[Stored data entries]
☆ ☆ ☆ ☆ ☆
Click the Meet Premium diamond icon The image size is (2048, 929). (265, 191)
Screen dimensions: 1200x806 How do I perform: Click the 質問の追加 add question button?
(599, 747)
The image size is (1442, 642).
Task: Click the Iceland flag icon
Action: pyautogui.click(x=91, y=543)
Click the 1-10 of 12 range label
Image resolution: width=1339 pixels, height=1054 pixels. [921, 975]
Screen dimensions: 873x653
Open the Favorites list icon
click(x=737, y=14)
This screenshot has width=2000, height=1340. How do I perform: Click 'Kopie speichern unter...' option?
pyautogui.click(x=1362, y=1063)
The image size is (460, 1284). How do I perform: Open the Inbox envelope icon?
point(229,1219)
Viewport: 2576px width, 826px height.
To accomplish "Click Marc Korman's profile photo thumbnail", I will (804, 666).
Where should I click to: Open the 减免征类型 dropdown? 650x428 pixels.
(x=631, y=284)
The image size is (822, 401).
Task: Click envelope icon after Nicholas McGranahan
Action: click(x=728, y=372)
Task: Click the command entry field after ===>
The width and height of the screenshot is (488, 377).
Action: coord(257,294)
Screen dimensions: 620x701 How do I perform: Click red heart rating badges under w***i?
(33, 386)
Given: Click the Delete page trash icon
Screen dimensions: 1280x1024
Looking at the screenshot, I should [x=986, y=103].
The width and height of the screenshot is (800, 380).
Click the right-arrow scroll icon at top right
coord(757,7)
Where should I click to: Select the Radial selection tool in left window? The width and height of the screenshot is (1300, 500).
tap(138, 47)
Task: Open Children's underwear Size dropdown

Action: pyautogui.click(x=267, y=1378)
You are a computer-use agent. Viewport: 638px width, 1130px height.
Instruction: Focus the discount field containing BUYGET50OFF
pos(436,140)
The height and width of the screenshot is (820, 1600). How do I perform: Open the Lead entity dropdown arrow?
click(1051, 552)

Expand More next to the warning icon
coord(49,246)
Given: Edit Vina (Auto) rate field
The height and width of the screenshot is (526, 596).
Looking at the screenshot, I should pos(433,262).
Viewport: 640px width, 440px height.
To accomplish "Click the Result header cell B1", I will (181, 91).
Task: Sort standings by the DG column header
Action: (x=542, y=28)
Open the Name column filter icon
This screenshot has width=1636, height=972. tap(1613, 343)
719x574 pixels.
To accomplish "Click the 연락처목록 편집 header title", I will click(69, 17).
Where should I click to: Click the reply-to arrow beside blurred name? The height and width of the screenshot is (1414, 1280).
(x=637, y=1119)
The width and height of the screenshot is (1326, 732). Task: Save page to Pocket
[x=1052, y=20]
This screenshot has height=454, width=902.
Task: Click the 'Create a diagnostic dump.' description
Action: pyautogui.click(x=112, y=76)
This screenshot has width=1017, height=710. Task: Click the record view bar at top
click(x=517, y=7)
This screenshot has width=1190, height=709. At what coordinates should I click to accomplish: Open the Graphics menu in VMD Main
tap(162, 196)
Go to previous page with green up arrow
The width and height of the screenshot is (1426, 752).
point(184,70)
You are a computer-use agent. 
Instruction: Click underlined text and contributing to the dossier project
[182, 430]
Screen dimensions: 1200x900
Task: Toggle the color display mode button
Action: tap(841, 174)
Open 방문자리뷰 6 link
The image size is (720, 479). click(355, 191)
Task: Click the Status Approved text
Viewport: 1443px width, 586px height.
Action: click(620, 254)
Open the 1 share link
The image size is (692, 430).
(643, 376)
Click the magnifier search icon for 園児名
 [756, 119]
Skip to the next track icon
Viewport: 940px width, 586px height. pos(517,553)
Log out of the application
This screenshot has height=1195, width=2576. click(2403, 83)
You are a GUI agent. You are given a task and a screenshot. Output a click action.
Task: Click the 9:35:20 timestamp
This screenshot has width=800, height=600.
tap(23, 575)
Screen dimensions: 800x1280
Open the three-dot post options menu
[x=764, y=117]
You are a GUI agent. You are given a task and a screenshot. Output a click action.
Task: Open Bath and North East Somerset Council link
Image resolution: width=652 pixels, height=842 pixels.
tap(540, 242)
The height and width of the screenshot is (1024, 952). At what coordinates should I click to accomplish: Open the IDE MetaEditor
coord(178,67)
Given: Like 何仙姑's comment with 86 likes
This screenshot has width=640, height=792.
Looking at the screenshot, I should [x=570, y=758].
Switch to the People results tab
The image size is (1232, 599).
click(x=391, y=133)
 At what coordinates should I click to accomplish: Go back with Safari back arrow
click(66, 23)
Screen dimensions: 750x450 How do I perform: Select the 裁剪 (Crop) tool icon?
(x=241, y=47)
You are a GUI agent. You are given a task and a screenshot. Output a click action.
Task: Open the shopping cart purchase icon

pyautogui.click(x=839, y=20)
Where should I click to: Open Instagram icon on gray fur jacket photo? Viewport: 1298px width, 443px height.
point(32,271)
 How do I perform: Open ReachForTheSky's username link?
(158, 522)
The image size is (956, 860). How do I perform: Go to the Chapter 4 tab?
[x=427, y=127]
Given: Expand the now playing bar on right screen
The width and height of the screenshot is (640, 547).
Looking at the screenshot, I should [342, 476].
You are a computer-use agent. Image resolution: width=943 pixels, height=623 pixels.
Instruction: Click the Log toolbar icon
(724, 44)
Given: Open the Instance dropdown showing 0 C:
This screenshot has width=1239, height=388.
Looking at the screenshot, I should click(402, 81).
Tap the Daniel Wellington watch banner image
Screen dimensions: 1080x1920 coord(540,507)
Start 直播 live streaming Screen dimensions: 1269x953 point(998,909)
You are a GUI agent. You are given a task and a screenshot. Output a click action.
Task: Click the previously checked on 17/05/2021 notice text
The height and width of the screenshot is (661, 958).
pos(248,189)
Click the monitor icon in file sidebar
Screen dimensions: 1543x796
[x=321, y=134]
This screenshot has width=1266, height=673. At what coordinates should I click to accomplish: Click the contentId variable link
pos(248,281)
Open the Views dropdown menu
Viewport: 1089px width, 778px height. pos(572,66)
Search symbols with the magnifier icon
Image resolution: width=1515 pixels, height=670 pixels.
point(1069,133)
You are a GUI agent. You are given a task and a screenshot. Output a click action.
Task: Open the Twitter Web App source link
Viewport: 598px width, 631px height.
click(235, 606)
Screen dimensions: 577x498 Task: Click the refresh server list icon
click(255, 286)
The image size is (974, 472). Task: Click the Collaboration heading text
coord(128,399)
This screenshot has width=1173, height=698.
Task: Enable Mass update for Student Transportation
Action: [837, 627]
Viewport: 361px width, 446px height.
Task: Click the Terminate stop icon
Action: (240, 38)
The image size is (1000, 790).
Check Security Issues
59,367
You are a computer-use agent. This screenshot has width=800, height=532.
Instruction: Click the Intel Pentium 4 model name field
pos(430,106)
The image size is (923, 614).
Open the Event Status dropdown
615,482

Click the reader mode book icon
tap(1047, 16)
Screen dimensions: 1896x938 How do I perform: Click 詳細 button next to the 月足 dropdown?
☆ ☆ ☆ ☆ ☆
#### [WORK INSTRUCTION]
Begin at the first line of the entries above and copy every line exactly, ending with the line that contains "You are a computer-use agent. Viewport: 638px".

#### [TASK OUTPUT]
Click the Meet Premium diamond icon The image size is (2048, 929). (265, 191)
Screen dimensions: 1200x806 How do I perform: Click the 質問の追加 add question button?
(599, 747)
The image size is (1442, 642).
Task: Click the Iceland flag icon
Action: pyautogui.click(x=91, y=543)
Click the 1-10 of 12 range label
Image resolution: width=1339 pixels, height=1054 pixels. [921, 975]
Screen dimensions: 873x653
Open the Favorites list icon
click(x=737, y=14)
This screenshot has width=2000, height=1340. How do I perform: Click 'Kopie speichern unter...' option?
pyautogui.click(x=1362, y=1063)
The image size is (460, 1284). How do I perform: Open the Inbox envelope icon?
point(229,1219)
Viewport: 2576px width, 826px height.
To accomplish "Click Marc Korman's profile photo thumbnail", I will (804, 666).
Where should I click to: Open the 减免征类型 dropdown? 650x428 pixels.
(x=631, y=284)
The image size is (822, 401).
Task: Click envelope icon after Nicholas McGranahan
Action: click(x=728, y=372)
Task: Click the command entry field after ===>
The width and height of the screenshot is (488, 377).
Action: coord(257,294)
Screen dimensions: 620x701 How do I perform: Click red heart rating badges under w***i?
(33, 386)
Given: Click the Delete page trash icon
Screen dimensions: 1280x1024
Looking at the screenshot, I should [x=986, y=103].
The width and height of the screenshot is (800, 380).
Click the right-arrow scroll icon at top right
coord(757,7)
Where should I click to: Select the Radial selection tool in left window? The width and height of the screenshot is (1300, 500).
tap(138, 47)
Task: Open Children's underwear Size dropdown

Action: pyautogui.click(x=267, y=1378)
You are a computer-use agent. Viewport: 638px width, 1130px height.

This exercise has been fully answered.